Start of Block

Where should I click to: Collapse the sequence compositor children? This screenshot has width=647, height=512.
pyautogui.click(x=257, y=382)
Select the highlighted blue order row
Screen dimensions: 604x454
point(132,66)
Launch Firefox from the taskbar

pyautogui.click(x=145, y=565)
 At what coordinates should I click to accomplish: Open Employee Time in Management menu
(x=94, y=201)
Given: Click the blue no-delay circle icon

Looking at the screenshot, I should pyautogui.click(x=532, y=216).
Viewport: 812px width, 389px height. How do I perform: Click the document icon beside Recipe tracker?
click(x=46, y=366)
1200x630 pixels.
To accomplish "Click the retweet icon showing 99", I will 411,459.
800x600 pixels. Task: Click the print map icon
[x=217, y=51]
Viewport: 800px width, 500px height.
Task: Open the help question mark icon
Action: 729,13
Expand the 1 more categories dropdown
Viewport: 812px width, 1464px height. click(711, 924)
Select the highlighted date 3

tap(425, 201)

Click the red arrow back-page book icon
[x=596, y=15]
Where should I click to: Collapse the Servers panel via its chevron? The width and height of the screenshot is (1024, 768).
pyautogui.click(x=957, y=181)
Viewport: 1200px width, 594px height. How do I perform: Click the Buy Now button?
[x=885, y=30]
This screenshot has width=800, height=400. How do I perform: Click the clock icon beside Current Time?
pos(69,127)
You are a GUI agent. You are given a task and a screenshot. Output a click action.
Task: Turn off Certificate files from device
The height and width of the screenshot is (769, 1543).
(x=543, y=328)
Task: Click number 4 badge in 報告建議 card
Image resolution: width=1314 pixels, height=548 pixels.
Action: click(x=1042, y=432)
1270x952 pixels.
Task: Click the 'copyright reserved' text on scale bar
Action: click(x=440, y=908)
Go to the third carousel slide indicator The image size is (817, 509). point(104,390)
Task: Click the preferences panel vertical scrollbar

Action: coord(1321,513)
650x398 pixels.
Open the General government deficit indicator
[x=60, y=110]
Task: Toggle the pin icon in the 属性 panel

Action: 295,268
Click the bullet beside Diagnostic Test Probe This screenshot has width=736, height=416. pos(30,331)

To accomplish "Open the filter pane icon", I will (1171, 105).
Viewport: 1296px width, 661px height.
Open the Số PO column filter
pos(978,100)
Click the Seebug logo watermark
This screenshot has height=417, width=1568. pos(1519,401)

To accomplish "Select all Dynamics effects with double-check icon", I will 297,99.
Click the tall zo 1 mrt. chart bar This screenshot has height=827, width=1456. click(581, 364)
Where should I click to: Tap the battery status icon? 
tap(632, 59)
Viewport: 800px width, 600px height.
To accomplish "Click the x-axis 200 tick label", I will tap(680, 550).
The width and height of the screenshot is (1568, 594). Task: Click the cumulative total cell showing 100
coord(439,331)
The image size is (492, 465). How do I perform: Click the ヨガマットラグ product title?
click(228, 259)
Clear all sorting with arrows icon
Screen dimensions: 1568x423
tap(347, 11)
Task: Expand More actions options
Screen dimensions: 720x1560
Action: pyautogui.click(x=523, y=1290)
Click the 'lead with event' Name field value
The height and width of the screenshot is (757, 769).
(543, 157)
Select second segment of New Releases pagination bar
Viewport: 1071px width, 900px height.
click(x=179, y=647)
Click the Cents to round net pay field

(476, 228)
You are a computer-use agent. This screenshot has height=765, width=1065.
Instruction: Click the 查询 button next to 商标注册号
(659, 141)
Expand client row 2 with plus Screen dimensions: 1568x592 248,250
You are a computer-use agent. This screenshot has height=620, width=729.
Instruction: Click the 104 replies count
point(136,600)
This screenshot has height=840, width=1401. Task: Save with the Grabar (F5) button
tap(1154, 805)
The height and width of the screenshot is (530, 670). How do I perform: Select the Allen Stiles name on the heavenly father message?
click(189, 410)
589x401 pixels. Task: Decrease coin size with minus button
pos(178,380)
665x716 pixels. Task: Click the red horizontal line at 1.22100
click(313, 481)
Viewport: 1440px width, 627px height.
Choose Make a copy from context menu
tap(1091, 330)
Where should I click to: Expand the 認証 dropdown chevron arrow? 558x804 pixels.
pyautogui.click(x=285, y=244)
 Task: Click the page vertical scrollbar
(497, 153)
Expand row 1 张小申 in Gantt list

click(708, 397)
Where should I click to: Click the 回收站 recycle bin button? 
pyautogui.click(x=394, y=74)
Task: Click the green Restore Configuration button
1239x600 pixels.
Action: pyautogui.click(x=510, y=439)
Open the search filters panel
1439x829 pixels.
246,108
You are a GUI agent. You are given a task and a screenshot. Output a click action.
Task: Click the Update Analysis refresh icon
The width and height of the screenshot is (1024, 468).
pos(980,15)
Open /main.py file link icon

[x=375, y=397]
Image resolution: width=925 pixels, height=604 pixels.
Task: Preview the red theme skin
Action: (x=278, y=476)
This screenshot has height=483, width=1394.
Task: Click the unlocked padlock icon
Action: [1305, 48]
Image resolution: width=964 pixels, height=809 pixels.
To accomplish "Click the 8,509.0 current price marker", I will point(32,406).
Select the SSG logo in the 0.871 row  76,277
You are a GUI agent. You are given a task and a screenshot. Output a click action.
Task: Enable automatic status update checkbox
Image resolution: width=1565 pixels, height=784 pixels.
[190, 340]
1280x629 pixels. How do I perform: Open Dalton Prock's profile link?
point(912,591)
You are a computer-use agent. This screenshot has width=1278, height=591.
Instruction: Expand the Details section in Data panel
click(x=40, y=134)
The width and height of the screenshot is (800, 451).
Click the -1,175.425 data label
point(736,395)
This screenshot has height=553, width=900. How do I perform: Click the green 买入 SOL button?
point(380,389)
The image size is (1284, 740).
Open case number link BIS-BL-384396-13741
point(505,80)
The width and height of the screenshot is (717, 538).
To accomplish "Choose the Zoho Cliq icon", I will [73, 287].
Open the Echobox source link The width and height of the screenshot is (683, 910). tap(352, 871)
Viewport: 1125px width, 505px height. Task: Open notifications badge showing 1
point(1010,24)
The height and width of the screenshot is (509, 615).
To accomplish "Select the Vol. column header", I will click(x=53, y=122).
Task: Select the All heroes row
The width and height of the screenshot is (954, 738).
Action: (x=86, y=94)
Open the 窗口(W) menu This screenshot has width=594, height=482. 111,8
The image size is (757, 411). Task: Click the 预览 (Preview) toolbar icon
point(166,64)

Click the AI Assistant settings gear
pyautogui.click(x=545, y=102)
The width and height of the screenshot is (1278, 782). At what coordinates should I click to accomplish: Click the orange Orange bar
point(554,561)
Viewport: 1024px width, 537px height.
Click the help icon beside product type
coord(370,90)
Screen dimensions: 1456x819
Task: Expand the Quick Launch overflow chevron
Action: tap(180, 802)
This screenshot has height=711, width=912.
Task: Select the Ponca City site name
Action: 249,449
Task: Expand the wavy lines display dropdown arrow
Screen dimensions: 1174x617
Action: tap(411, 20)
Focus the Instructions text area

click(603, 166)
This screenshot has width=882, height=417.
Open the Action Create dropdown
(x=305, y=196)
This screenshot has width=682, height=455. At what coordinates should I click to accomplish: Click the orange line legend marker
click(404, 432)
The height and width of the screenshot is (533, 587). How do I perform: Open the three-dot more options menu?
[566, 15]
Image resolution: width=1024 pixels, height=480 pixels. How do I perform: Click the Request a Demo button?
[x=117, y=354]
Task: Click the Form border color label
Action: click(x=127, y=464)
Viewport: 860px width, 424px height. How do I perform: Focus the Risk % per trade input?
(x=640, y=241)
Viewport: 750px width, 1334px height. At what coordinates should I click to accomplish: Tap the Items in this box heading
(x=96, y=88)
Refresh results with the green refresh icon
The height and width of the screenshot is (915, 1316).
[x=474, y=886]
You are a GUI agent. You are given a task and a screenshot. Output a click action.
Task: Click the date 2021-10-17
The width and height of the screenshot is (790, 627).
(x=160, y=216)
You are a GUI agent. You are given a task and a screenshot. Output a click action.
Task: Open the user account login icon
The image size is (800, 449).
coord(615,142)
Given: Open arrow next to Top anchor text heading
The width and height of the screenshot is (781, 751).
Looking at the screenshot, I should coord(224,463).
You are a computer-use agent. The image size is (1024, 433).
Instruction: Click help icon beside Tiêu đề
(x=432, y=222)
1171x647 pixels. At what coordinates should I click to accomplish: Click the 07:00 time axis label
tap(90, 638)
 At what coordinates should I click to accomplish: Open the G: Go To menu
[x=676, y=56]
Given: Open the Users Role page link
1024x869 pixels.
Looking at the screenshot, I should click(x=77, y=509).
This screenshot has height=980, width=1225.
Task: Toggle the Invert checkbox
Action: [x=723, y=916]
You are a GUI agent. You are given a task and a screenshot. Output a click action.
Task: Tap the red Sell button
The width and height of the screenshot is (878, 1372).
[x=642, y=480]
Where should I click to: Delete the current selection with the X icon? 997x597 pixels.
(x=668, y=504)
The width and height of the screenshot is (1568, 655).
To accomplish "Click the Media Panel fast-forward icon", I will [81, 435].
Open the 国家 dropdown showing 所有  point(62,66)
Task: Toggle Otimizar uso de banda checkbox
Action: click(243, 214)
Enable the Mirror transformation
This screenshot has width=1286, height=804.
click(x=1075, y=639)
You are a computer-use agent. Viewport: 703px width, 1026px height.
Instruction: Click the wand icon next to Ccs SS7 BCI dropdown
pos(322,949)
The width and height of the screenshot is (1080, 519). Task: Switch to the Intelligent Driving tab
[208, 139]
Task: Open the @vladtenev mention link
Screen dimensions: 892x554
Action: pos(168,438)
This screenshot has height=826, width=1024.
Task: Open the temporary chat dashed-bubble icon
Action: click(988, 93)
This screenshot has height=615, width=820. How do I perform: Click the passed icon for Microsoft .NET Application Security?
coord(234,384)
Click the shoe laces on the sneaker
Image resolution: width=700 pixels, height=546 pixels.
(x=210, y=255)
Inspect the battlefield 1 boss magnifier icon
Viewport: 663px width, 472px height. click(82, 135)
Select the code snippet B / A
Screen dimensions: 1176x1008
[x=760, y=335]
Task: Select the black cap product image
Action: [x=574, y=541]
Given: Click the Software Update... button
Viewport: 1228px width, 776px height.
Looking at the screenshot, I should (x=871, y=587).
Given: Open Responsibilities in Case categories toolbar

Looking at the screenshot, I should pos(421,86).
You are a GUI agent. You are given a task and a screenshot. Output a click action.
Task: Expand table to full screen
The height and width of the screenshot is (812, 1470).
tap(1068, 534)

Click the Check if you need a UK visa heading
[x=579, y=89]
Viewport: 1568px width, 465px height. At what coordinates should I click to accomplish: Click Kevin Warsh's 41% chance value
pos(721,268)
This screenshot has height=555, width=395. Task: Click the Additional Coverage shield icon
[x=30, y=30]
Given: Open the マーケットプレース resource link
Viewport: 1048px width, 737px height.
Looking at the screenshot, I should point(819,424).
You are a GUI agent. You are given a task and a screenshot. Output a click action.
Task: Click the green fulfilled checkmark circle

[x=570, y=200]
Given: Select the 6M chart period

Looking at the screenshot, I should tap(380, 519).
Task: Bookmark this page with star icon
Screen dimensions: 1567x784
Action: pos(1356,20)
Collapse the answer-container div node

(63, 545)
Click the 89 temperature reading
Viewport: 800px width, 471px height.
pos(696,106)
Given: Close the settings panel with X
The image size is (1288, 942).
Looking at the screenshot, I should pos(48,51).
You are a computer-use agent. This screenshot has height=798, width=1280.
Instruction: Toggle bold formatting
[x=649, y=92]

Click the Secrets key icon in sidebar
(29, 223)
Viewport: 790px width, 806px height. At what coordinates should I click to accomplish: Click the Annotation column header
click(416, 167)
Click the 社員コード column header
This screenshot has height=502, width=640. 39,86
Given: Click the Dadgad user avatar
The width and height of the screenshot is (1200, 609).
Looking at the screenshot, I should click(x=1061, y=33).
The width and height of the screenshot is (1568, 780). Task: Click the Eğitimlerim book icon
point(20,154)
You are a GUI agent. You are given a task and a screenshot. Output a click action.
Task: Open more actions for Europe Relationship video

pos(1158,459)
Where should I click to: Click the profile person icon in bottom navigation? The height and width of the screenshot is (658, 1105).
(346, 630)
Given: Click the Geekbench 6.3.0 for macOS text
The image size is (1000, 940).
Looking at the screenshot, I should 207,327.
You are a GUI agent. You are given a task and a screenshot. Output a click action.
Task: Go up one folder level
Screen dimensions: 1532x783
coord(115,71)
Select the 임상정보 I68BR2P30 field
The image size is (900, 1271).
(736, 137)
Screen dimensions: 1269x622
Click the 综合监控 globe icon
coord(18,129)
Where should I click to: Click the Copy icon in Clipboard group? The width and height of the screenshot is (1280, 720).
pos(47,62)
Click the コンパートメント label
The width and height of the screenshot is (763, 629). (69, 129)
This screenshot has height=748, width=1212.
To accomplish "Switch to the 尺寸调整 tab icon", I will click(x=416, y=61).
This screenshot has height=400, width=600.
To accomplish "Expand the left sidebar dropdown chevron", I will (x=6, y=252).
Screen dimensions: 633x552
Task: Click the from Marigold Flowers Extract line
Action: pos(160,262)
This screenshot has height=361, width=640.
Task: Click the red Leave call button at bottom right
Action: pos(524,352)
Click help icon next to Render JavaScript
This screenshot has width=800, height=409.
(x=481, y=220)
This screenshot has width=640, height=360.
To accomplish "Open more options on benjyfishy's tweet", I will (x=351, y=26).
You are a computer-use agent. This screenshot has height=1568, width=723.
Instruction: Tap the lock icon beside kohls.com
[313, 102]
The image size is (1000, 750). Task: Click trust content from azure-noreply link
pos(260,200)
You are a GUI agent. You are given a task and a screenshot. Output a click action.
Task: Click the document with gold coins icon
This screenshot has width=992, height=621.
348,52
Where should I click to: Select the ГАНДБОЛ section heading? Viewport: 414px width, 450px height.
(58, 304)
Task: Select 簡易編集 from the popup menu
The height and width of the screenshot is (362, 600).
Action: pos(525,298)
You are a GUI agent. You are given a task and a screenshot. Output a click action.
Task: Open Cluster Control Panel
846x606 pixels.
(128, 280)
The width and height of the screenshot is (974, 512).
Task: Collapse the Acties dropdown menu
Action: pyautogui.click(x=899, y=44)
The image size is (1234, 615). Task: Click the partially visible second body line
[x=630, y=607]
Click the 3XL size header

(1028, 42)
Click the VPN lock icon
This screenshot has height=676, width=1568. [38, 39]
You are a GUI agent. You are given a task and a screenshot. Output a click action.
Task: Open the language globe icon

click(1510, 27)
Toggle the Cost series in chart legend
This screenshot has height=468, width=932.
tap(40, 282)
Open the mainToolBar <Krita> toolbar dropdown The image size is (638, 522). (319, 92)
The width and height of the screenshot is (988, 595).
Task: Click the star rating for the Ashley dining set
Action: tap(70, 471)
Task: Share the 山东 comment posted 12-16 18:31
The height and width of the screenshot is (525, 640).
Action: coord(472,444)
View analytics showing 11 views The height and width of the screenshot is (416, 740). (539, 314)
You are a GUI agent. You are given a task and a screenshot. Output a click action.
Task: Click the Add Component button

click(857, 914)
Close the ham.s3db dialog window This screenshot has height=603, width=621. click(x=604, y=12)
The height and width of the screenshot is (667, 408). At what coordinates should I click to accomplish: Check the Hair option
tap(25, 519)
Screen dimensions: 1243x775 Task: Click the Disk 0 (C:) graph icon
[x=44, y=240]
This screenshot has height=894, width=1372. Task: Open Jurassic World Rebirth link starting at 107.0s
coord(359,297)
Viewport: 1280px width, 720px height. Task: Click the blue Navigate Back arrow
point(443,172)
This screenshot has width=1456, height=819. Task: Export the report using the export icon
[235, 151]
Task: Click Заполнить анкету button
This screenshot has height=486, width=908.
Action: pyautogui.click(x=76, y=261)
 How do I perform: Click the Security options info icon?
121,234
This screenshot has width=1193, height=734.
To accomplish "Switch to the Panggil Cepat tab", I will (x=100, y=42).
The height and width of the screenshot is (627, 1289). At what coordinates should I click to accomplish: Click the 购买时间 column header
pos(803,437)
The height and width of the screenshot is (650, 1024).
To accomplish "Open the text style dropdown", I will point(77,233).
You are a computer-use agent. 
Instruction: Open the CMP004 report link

End of Block

= TRY IT =
Gather each line in the entries above where the string "computer" is found.

= EXERCISE RESULT =
You are a computer-use agent. This screenshot has height=765, width=1065.
You are a computer-use agent. This screenshot has height=620, width=729.
You are a computer-use agent. This screenshot has width=1278, height=591.
You are a computer-use agent. The image size is (1024, 433).
You are a computer-use agent. Viewport: 703px width, 1026px height.
You are a computer-use agent. This screenshot has height=798, width=1280.
You are a computer-use agent. This screenshot has height=1568, width=723.
You are a computer-use agent. 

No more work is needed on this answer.